Вот итог жизни Никодимовой. Ее, никодимовские дети – голь перекатная – с такой мамочкой тут сухари грызут, тоже в Москву подались, и все на работу не могут устроиться, потому что теоретическая физика, которой их от большого ума выучила Никодимова, – никому тут не нужна, а газеты у метро продавать – они брезгуют, высокодуховные потому что очень. Хотя тоже непонятно это. Если всякий труд в почете, то что ж тогда морду воротить от физического труда? А-а. Вот так-то. Потому что позиция этой Никодимовой – сплошное лицемерие. Сплошное!

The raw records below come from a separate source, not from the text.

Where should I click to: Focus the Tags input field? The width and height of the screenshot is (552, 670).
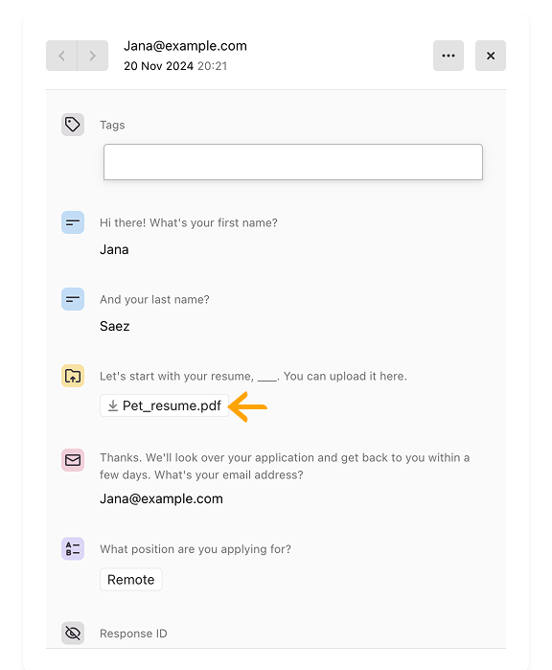(x=293, y=162)
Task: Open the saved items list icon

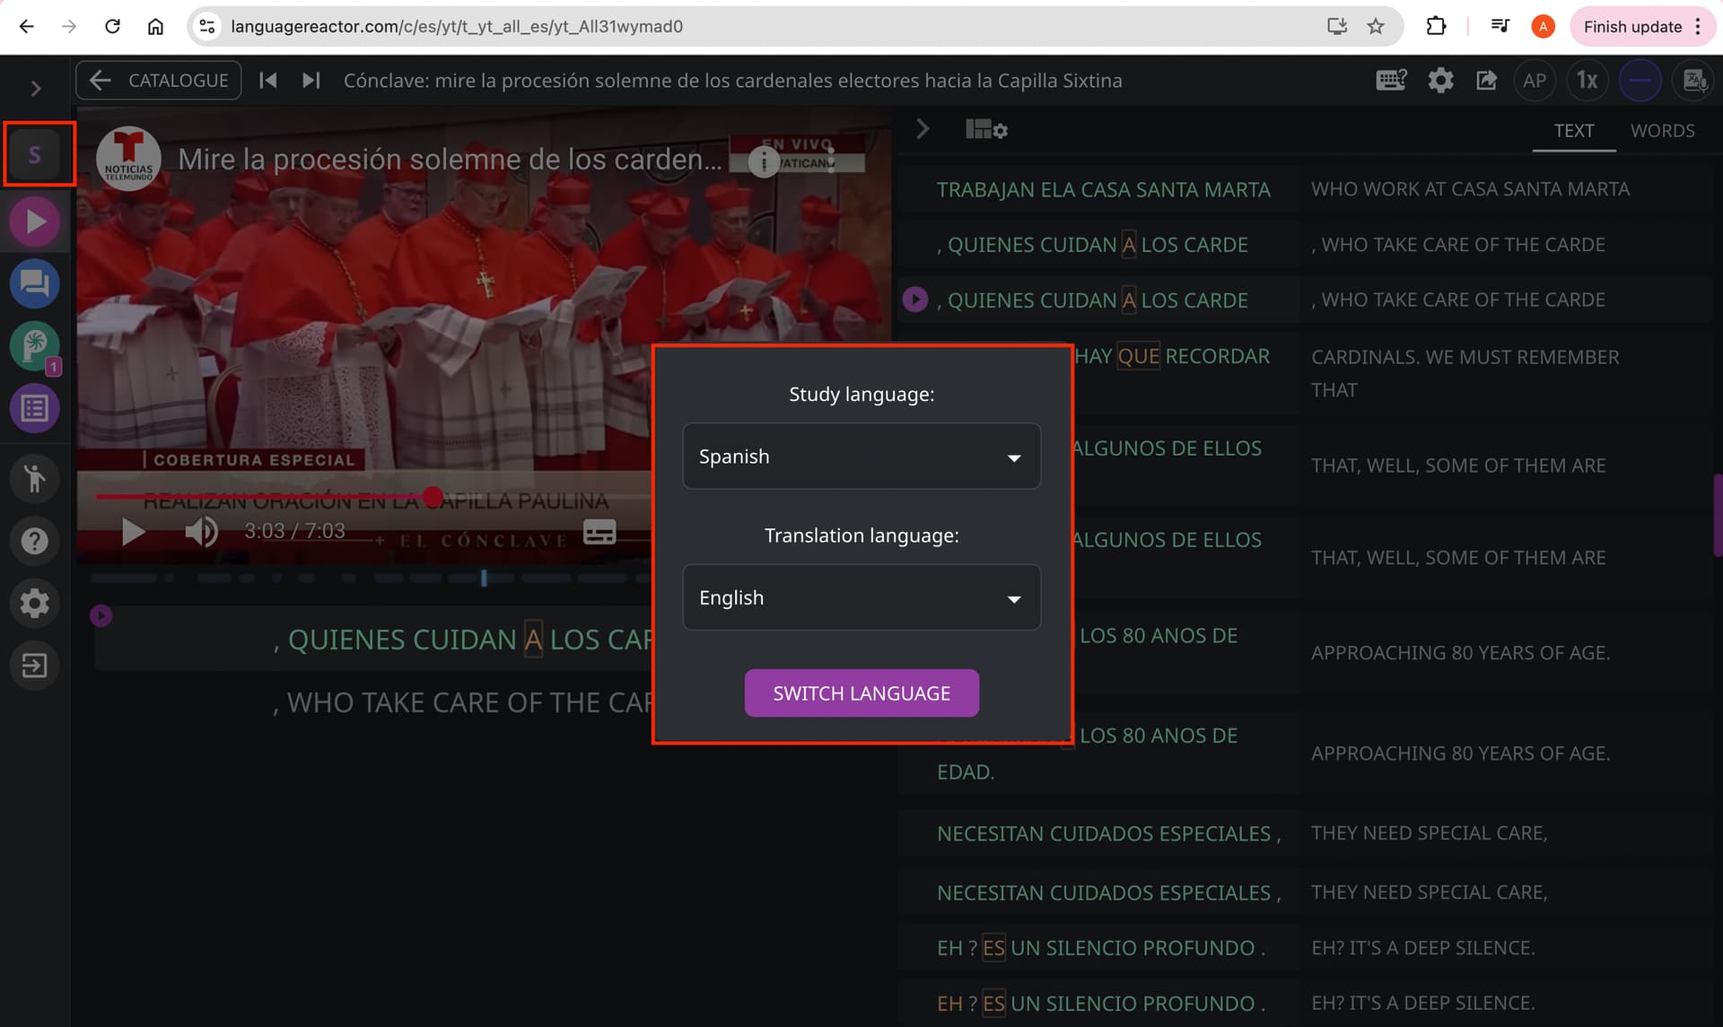Action: coord(35,409)
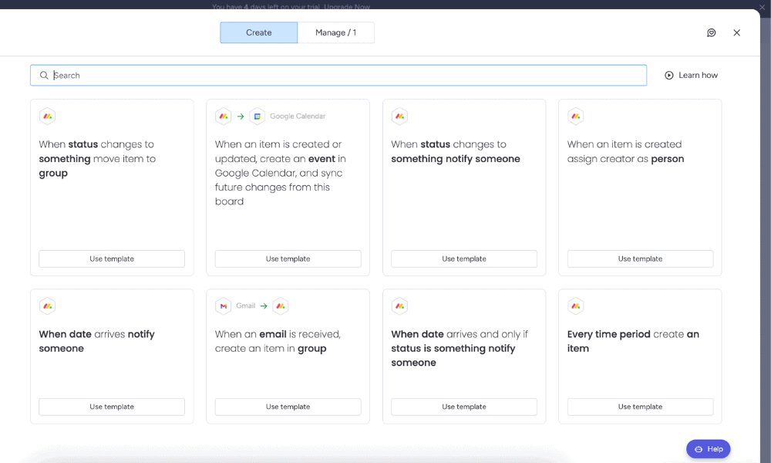
Task: Click monday logo on assign creator card
Action: point(575,117)
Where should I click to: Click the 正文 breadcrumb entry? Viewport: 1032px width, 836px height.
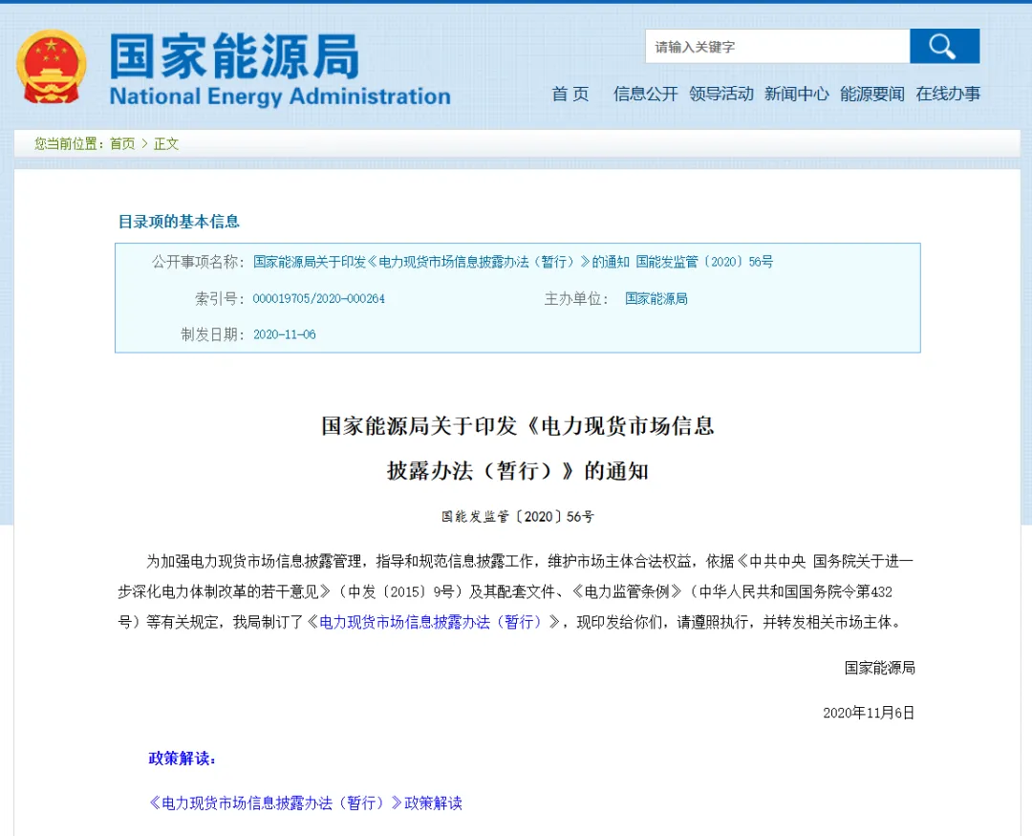(x=166, y=143)
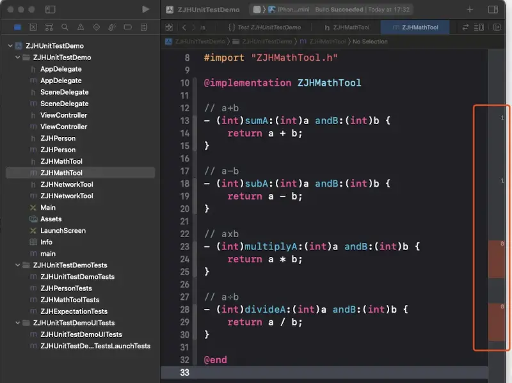Open the find navigator magnifier icon
Screen dimensions: 512x383
click(65, 27)
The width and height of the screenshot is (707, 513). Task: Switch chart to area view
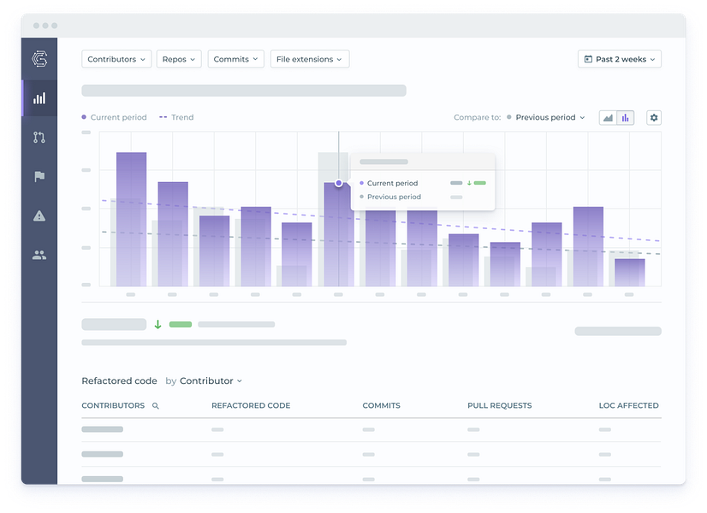(608, 117)
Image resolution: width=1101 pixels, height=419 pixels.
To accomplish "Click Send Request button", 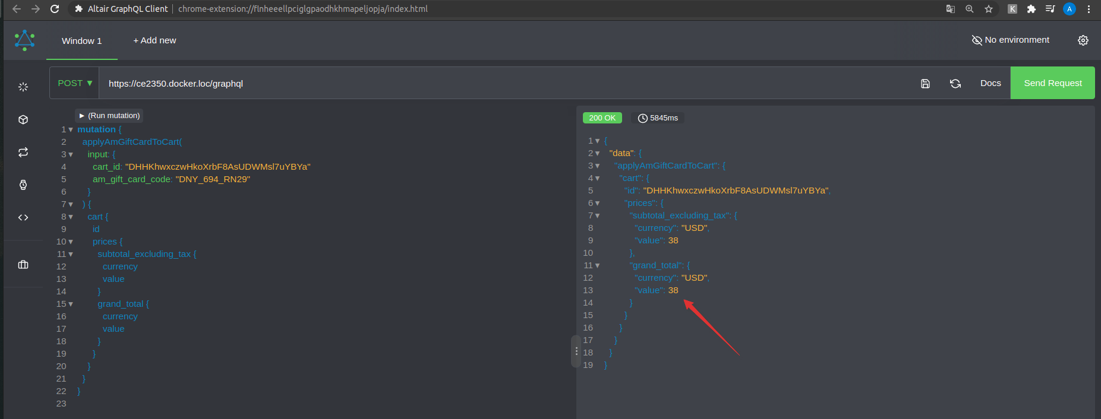I will 1052,83.
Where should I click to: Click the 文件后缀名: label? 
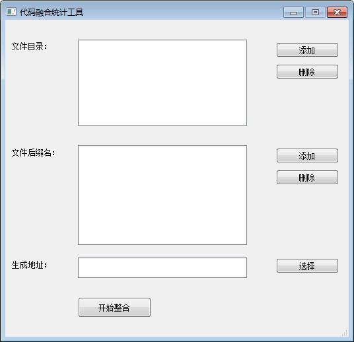click(x=33, y=153)
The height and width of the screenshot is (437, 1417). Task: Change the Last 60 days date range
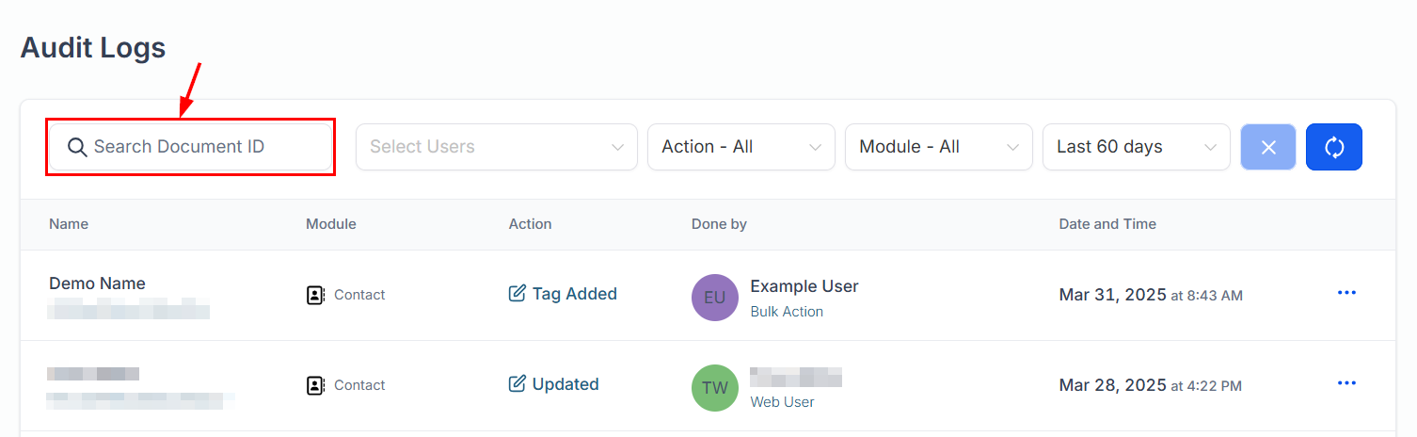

Катя думала: ладно, провинция, в Москве будет все по-другому. Приехала, поступила в университет на юридический. Вроде, действительно, все по-другому. А в сущности-то, в глубине – все точно так же. То же лицемерие. Сколько визгу было, когда на факультете узнали, что Катя Белова подрабатывает грелкой! Боже мой! Как у всех полезли глаза из орбит, как все испугались! Ну и что? И подрабатывала. И за счастье считала. Шутка ли – студентке 150 рублей в месяц заработать. Да мамочка во Владимире за эти деньги каждый день по нескольку часов кряду оболтусам вдалбливала, чем отличается Базаров от Евгения Онегина. А она, Катя, такую работу себе нашла, что ни за что эти сто пятьдесят платили. Старичка одного ночью грела. Просто спала с ним в одной постели – без всякого там. Да он и не мог уже ничего. Ему сто лет в обед. А тепла и ласки хотелось. И мерз ночами. Ну и что тут плохого? Чуть из университета не исключили. Ору было, ору. А Катя встала на собрании и сказала: «Вот вы, будущие юристы, сейчас меня исключите ни за что! Жизнь мне сломаете! И на вас всю вашу оставшуюся жизнь будет это клеймо несправедливости!» А они загалдели: «Как это ни за что? Что это ни за что? Теперь что, каждая так поступать будет? Аморально! Бесстыдно! Позорит! Нельзя терпеть! Роняет высокое звание юриста!» А Катя подумала, что каждая так поступать не будет. Потому что такого золотого старичка еще отыскать надо! На дороге-то такие старички не валяются! А вслух сказала, причем с живым негодованием: «Вы юристы и должны понимать цену доказательств. Мало ли что кому известно! Вы докажете это, что я со старичком за деньги спала? Докажите! Если докажете – ваша будет правда. А нет – так оставьте меня в покое! Не тридцать седьмой год! А восемьдесят второй!»